Uno studio successivo condotto dal “Venezuela’s Press and Society Institute” ha evidenziato nell’agosto 2018 l’oscuramento dei siti Web di notizie indipendenti, Armando.info e El Pitazo.
La censura dell’internet venezuelano è arrivata fino a Wikipedia: due giorni dopo che Nicolás Maduro ha prestato giuramento per la seconda volta come presidente gli utenti internet venezuelani hanno riferito di non essere in grado di connettersi a Wikipedia in tutte le lingue. Secondo i risultati dell’ Open Observatory of Network Interference (OONI) il blocco è iniziato dopo che diversi articoli su Wikipedia sono stati modificati per fare riferimento a Juan Guaidó come presidente del Venezuela.
La macchina della censura non è pero riuscita a bloccare del tutto l’attività sui social media, dove si sono riversati i messaggi dei militanti pro e conto Maduro, facendo diventare virali i fatti che hanno visto Guaidò proclamarsi presidente del Venezuela.
Twitter è stato l’epicentro delle proteste online dei venezuelani contro Maduro. Infatti nella giornata di martedì 22 gennaio il primo ed il secondo argomento più discussi nella twitter-sfera venezuelana – # 23ene e #VenezuelaGritaLibertad – sono stati usati dagli oppositori di Maduro.
In particolare l’hastagh #VenezuelaGritaLibertad, fortemente schierato a favore di Guaidò, è restato nella trending topic di twitter per oltre 18 ore. Il giorno successivo, il 23 gennaio, si è imposto su Twitter come il primo argomento di discussione in Venezuela l’hastagh #GritemosConBrío, usato dai sostenitori Guaidò per riconoscere la sua autorità come nuovo presidente del Venezuela.
La protesta online è stata talmente virale da uscire dai confini venezuelani: #GritemosConBrío il 25 gennaio è risultato a fine giornata il quinto argomento più discusso nella twiter-sfera mondiale. La risposta dei sostenitori del governo maduro non si è fatta attendere. Il 26 maggio l’hashtag a favore di Maduro, VenezuelaYElMundoConMaduro, è arrivato al settimo posto dei trending topics di twitter a livello mondiale.

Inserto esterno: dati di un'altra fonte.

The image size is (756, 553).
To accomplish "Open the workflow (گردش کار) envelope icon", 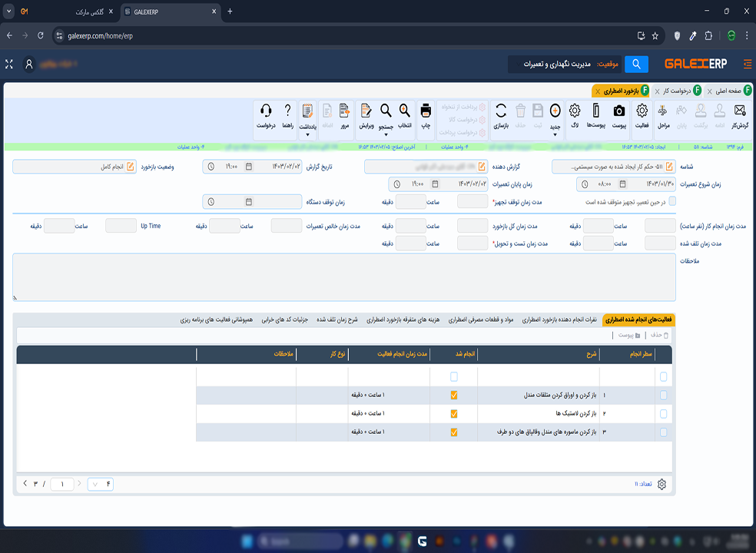I will pos(740,111).
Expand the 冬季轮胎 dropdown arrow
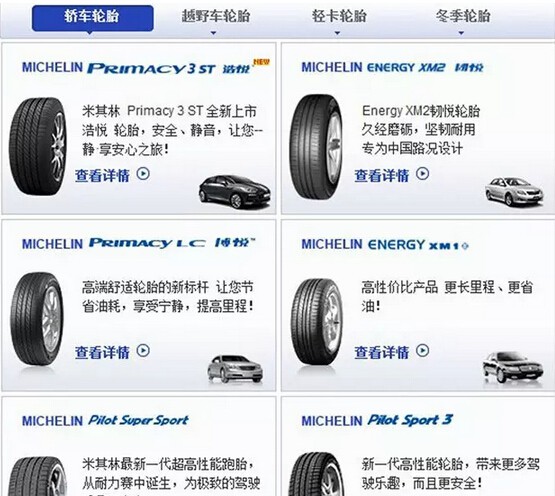The height and width of the screenshot is (496, 555). point(461,33)
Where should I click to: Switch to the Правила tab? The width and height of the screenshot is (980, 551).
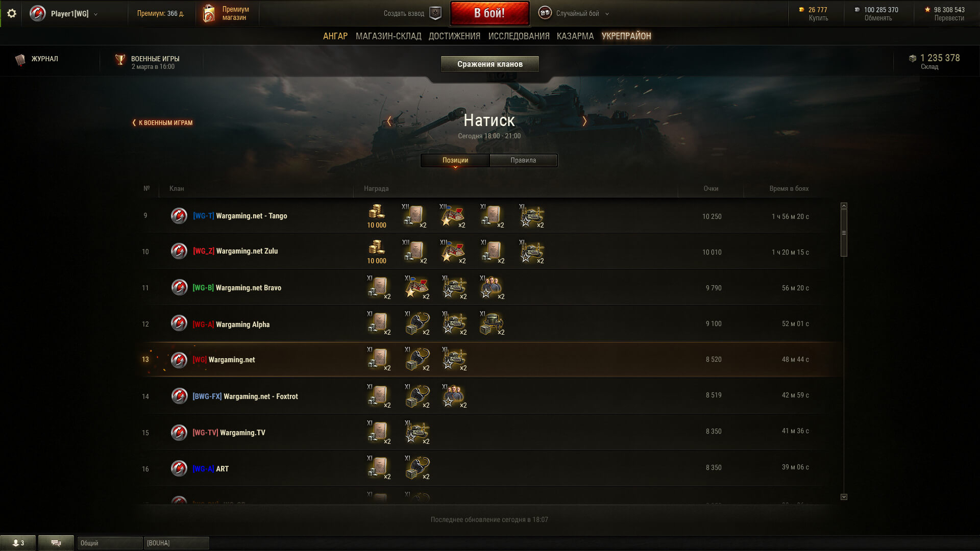(523, 160)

Ma tra le campagne organizzate dal governo e quelle dell’opposizione c’è una differenza sostanziale. Mentre ci sono state segnalazioni su fatto che il governo venezuelano utilizzi una serie di bot per gonfiare i suoi contenuti online, un’analisi preliminare del DFR Lab non ha trovato prove evidenti dell’amplificazione automatica degli hashtag da parte degli oppositori.
L’analisi ci mostra infatti come la maggior parte delle citazioni sugli hashtag governativi siano dei retweet piuttosto che dei post originali. Questa prova mette in luce come il governo di Maduro abbia messo in piedi non solo una macchina della censura ma anche un sistema di account automatizzati per orientare l’opinione pubblica digitale sui temi più scottanti.